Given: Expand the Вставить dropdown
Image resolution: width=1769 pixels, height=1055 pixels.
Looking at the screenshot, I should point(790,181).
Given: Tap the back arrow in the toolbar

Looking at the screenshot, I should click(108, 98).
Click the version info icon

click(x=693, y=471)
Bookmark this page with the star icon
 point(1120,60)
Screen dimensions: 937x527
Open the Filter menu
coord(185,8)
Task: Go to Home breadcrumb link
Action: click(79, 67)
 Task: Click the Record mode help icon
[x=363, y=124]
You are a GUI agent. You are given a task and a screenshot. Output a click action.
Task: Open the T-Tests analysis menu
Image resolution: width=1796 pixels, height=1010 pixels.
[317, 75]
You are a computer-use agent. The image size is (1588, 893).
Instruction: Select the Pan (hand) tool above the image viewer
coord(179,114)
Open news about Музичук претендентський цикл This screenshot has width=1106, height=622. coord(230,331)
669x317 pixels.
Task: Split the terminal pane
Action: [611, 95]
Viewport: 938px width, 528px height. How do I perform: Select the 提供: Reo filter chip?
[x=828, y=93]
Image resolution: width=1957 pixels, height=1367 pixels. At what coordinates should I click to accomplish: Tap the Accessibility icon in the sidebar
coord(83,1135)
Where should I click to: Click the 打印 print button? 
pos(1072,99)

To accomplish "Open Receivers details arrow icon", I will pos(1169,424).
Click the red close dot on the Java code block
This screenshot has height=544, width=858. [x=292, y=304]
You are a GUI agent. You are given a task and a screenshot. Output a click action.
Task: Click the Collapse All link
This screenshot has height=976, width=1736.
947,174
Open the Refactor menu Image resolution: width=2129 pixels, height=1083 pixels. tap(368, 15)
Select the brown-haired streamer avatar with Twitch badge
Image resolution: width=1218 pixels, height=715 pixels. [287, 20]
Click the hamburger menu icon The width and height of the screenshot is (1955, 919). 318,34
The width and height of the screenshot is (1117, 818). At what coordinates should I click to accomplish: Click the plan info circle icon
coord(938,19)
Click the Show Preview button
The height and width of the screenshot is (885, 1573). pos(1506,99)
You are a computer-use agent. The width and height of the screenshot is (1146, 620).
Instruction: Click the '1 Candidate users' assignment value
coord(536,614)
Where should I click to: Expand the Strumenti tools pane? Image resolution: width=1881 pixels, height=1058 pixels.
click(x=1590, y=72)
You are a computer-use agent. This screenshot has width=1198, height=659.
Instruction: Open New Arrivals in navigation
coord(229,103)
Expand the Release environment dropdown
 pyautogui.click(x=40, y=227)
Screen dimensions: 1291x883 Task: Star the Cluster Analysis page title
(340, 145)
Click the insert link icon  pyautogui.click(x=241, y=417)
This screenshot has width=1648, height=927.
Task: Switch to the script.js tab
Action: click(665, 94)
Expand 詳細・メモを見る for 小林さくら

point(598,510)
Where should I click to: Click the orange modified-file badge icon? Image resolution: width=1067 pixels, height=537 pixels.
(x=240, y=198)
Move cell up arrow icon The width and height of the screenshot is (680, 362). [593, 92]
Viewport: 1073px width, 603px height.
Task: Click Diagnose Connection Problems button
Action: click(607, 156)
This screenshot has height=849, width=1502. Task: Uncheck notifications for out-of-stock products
==================================================
# What this task involves
What's needed is an exact copy of every entry.

# Written answer
Given: Expand the Вставить dropdown
Image resolution: width=1769 pixels, height=1055 pixels.
Looking at the screenshot, I should point(790,181).
Given: Tap the back arrow in the toolbar

Looking at the screenshot, I should click(108, 98).
Click the version info icon

click(x=693, y=471)
Bookmark this page with the star icon
 point(1120,60)
Screen dimensions: 937x527
Open the Filter menu
coord(185,8)
Task: Go to Home breadcrumb link
Action: click(79, 67)
 Task: Click the Record mode help icon
[x=363, y=124]
You are a GUI agent. You are given a task and a screenshot. Output a click action.
Task: Open the T-Tests analysis menu
Image resolution: width=1796 pixels, height=1010 pixels.
[317, 75]
You are a computer-use agent. The image size is (1588, 893).
Instruction: Select the Pan (hand) tool above the image viewer
coord(179,114)
Open news about Музичук претендентський цикл This screenshot has width=1106, height=622. coord(230,331)
669x317 pixels.
Task: Split the terminal pane
Action: [611, 95]
Viewport: 938px width, 528px height. How do I perform: Select the 提供: Reo filter chip?
[x=828, y=93]
Image resolution: width=1957 pixels, height=1367 pixels. At what coordinates should I click to accomplish: Tap the Accessibility icon in the sidebar
coord(83,1135)
Where should I click to: Click the 打印 print button? 
pos(1072,99)

To accomplish "Open Receivers details arrow icon", I will pos(1169,424).
Click the red close dot on the Java code block
This screenshot has height=544, width=858. [x=292, y=304]
You are a GUI agent. You are given a task and a screenshot. Output a click action.
Task: Click the Collapse All link
This screenshot has height=976, width=1736.
947,174
Open the Refactor menu Image resolution: width=2129 pixels, height=1083 pixels. tap(368, 15)
Select the brown-haired streamer avatar with Twitch badge
Image resolution: width=1218 pixels, height=715 pixels. [287, 20]
Click the hamburger menu icon The width and height of the screenshot is (1955, 919). 318,34
The width and height of the screenshot is (1117, 818). At what coordinates should I click to accomplish: Click the plan info circle icon
coord(938,19)
Click the Show Preview button
The height and width of the screenshot is (885, 1573). pos(1506,99)
You are a computer-use agent. The width and height of the screenshot is (1146, 620).
Instruction: Click the '1 Candidate users' assignment value
coord(536,614)
Where should I click to: Expand the Strumenti tools pane? Image resolution: width=1881 pixels, height=1058 pixels.
click(x=1590, y=72)
You are a computer-use agent. This screenshot has width=1198, height=659.
Instruction: Open New Arrivals in navigation
coord(229,103)
Expand the Release environment dropdown
 pyautogui.click(x=40, y=227)
Screen dimensions: 1291x883 Task: Star the Cluster Analysis page title
(340, 145)
Click the insert link icon  pyautogui.click(x=241, y=417)
This screenshot has width=1648, height=927.
Task: Switch to the script.js tab
Action: click(665, 94)
Expand 詳細・メモを見る for 小林さくら

point(598,510)
Where should I click to: Click the orange modified-file badge icon? Image resolution: width=1067 pixels, height=537 pixels.
(x=240, y=198)
Move cell up arrow icon The width and height of the screenshot is (680, 362). [593, 92]
Viewport: 1073px width, 603px height.
Task: Click Diagnose Connection Problems button
Action: click(607, 156)
This screenshot has height=849, width=1502. Task: Uncheck notifications for out-of-stock products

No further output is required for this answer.